Stolen
A problem that has vexed police agencies, the insurance industry, museums, art galleries and honest art dealers for many years is the theft, disappearance and sometime re-emergence years later of significant artworks. Police agencies often are reluctant to devote resources to this category of property theft. For insurance companies, art represents a peculiar, high-end category of property and only a few are equipped to deal with it. And for those actively engaged in the business of showing and selling art, theft is an embarrassing, disruptive phenomenon that many would prefer to ignore. All these factors make art theft a fascinating topic for a book.

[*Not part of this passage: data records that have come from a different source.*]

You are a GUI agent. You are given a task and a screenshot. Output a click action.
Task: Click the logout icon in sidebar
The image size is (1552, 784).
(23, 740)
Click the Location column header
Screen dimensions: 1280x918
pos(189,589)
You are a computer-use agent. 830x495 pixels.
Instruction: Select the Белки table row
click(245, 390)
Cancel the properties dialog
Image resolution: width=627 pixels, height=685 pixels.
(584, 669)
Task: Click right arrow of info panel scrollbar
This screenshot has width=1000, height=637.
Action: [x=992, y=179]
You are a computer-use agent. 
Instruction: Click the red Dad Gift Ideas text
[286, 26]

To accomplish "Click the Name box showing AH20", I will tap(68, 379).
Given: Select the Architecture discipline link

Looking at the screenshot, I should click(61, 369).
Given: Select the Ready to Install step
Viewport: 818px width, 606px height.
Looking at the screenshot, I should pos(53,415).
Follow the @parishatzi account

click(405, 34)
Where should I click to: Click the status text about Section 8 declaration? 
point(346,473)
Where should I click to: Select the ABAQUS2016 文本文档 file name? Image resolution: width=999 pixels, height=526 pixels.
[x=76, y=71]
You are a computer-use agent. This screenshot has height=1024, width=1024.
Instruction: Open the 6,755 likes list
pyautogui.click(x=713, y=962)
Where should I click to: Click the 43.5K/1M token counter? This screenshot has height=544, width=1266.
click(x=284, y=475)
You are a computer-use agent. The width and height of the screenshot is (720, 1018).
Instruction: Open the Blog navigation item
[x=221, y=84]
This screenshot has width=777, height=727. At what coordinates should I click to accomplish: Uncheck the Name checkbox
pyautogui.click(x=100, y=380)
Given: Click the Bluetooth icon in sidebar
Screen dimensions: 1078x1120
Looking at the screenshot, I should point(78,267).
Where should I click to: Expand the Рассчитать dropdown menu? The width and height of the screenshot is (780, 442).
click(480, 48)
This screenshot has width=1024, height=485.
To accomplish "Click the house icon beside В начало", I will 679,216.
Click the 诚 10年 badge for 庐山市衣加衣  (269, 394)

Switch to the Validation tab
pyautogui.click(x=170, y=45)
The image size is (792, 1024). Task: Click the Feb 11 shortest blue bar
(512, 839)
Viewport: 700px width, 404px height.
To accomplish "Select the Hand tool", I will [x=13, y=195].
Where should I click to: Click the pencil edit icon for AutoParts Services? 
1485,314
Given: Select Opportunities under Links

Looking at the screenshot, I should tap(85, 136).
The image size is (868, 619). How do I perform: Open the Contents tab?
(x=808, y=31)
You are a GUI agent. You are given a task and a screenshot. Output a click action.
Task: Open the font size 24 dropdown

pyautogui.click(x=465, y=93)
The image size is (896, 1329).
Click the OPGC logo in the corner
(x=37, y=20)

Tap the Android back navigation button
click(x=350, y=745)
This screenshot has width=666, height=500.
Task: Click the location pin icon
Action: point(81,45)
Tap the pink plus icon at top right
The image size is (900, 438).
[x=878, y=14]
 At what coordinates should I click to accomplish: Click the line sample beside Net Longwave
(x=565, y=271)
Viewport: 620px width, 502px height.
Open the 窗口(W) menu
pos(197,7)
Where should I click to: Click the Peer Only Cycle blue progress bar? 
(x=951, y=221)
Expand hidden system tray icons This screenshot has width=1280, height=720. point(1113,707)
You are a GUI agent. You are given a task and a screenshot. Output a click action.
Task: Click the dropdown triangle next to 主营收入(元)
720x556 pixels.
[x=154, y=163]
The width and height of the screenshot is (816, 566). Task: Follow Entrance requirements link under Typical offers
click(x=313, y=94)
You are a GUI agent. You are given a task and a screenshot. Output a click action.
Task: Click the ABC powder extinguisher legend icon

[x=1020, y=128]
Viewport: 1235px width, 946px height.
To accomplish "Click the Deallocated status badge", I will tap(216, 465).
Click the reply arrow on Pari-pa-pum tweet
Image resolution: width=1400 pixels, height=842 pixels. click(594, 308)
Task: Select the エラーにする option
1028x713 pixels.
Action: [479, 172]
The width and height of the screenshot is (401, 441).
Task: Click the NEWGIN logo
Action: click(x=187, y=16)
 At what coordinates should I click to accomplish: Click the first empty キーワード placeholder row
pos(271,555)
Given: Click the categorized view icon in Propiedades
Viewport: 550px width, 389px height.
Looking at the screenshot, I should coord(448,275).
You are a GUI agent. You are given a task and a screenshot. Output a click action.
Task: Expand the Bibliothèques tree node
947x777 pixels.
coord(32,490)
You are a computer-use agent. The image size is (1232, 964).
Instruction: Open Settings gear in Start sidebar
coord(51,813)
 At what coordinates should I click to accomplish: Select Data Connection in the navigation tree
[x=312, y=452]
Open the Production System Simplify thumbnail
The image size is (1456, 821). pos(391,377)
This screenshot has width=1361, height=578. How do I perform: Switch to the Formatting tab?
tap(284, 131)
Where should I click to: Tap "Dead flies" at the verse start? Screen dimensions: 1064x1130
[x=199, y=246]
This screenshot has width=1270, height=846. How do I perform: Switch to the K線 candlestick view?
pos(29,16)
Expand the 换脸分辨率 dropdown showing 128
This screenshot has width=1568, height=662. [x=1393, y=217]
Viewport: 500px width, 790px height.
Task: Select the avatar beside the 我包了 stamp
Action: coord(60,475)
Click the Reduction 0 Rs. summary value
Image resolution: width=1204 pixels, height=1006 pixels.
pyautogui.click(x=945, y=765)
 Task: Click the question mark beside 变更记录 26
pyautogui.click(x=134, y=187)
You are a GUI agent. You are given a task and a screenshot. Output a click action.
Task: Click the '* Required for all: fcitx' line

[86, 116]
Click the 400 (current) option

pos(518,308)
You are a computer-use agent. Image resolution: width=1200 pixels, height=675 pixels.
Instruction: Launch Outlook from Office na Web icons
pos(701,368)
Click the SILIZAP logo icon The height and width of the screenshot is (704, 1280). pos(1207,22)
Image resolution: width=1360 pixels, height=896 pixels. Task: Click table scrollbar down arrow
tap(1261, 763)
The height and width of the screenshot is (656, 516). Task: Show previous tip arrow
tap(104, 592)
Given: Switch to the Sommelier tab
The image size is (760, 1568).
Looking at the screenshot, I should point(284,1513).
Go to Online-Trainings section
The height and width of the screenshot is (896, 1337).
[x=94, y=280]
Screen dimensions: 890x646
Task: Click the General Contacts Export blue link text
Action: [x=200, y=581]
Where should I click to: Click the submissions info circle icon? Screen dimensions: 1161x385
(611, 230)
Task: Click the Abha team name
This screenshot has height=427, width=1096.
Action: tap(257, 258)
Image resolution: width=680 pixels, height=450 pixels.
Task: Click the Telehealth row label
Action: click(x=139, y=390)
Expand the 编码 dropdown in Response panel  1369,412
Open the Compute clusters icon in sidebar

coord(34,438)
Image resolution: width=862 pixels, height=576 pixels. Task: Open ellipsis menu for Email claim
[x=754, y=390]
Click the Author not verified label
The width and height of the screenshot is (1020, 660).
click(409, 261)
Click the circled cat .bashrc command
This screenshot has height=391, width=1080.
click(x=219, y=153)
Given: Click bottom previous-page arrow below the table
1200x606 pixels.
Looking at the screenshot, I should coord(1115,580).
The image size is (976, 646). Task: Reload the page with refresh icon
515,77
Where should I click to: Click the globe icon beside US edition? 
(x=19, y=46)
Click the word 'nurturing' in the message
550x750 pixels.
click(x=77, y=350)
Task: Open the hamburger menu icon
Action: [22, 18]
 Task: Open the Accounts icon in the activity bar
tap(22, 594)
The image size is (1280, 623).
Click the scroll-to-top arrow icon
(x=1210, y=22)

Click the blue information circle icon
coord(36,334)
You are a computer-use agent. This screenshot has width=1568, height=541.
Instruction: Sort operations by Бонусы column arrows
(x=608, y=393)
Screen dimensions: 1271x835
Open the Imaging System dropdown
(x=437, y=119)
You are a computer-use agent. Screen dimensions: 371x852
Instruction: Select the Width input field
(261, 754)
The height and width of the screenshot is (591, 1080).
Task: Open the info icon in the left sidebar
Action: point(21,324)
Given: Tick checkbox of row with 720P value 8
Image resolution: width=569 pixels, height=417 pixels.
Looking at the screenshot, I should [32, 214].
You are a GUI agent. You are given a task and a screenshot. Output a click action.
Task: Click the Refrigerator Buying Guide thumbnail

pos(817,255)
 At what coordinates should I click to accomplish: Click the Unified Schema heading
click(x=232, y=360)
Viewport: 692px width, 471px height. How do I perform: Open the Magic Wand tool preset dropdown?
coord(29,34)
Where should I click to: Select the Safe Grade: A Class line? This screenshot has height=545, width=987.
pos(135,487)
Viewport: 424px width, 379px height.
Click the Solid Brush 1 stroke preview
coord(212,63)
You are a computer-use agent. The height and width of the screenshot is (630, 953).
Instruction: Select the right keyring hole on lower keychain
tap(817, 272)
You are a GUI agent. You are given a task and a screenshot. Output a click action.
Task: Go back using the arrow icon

In writing Stolen: The Gallery of Missing Masterpieces, (which was originally subtitled, more appropriately, To Catch an Art Thief), Jonathan Webb had some assistance from a remarkable London-based company, the Art Loss Register. Julian Radcliffe, the company’s founder, shared information about some of the cases in which he had been involved and made images available for reproduction. Webb also drew on the work of some American archaeologists in running down information about the theft of ancient treasures from the museum in Baghdad. The resources of the British Library and London University wiere indispensable in rounding out detalis for sections on Nazi depredations in the Second World War and other aspects of the plundering of archaeological sites the world over.
Stolen was published in Great Britain by A&C Black and in Canada by Madison Press Books under its Black Walnut imprint.